L’assemblage de la caisse, soit le soudage des revêtements de la carrosserie, est l'une des étapes les plus importantes de la production pour une voiture. Pour cette raison, Maserati s’adresse à des spécialistes dotés d’une solide expérience, choisis pour fabriquer des voitures de prestige et de grande classe. L’assemblage de la caisse des Quattroporte et des GranTurismo est confié à ITCA de Turin.
 
Après avoir reçu les châssis de l’usine Golden Car de Cuni, ITCA peut commencer l’assemblage : les deux faces de la caisse autoporteuse des deux modèles sont en tôle d’acier électrozingué pour résister à la corrosion. Depuis septembre 2007, les caisses autoporteuses sont fabriquées en tôle d'acier zingué à chaud, c.-à-d. bizingué, pour accroître la résistance à la corrosion et assurer ainsi une meilleure qualité.
Maserati a préféré avoir recours au toit intégral (soit en une seule pièce) et souder l’aileron à l'aile arrière. En général, les autres constructeurs font des soudures par points sur le toit. Le soudage par résistance par points consiste en l’union de deux électrodes qui, par la fermeture du circuit électrique et l'exercice d'une forte pression sur les tôles, entraînent la fusion de celles-ci sans devoir faire usage d’un autre matériau. La méthode Maserati permet d’obtenir une caisse plus rigide et plus solide. Les soudures sont de type Co2, à l’exception des ailerons et des montants qui sont soudés au cuivre.
 
L’assemblage des caisses se fait sur deux lignes de cache : une pour les opérations de ferrure et une pour celles de révision. Les caches d’assemblage sont des outils qui servent à positionner les parties de la caisse (l’« ossature » du toit, les renforts avant, le longeron arrière) et des revêtements extérieurs (ailes arrière et avant, revêtement du toit, etc.) à l’aide de blocs de fixation manuels ou automatiques (systèmes de blocage expressément conçus pour maintenir les pièces en place).

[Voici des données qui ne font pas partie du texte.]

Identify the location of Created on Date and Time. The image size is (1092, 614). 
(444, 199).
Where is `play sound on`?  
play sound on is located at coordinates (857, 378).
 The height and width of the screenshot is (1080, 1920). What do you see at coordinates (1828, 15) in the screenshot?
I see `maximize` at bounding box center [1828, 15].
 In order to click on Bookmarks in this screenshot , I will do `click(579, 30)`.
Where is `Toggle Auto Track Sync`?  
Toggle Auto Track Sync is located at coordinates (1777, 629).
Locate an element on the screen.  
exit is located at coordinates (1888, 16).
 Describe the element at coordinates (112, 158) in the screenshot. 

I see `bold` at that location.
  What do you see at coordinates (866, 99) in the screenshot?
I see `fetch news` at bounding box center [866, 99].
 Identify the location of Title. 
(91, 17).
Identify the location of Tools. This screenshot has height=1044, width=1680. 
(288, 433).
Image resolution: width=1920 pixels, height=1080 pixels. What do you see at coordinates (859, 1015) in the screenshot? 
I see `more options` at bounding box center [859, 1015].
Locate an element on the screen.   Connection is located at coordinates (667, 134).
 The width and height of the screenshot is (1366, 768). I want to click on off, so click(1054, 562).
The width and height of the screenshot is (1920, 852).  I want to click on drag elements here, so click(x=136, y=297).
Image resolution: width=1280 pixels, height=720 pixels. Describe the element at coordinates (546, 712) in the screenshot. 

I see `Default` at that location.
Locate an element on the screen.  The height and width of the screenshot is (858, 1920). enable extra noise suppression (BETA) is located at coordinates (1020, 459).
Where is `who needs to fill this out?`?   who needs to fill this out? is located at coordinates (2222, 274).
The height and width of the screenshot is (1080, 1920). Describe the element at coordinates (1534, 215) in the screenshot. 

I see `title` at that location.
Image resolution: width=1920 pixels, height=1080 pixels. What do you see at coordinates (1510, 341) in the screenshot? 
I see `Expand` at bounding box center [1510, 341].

Chaque ligne de cache est équipée de trois caches d’assemblage. C’est là que sont soudés les revêtements extérieurs, le revêtement du toit et les montants.
 
Sur la ligne de ferrure, les portières et les deux capots sont montés, et des calibres sont utilisés pour contrôler les caisses au niveau des baies de pare-brise, de la lunette et des bases des rétroviseurs latéraux. Sur la ligne de révision, la caisse est contrôlée sur le plan esthétique pour détecter les éventuelles bulles et ondulations, et les soudures sont vérifiées pour assurer des indices de qualité et prototypes (ICP) de 100% pour toutes les voitures. En effet, Maserati vise avant tout à construire des voitures parfaites. Il est donc normal que les contrôles qualité soient nombreux et très rigoureux tout au long du cycle de production. Les caisses sont finalement nettoyées sur la ligne de révision (pour les débarrasser des éventuels résidus métalliques) et préparées pour être envoyées à Maranello pour le cycle de peinture.
 
Maserati a été le premier constructeur automobile au monde à disposer, par le biais de l'usine ITCA, d’un robot d'agrafage pour le capot avant et les portières. Les robots d’agrafage sont des robots de soudage par points spécialement modifiés. Ils exécutent deux passages sur la pièce (portières et capots), non pas avec une pince (l’élément qui contient les électrodes pour le soudage par points), mais bel et bien avec des rouleaux en acier. Maserati envisage la possibilité d'utiliser aussi cette technique pour le coffre arrière. Ainsi le risque d’erreurs est minime, et les pièces fabriquées affichent une définition et une forme d’une qualité extrême, encore meilleure qu'avant.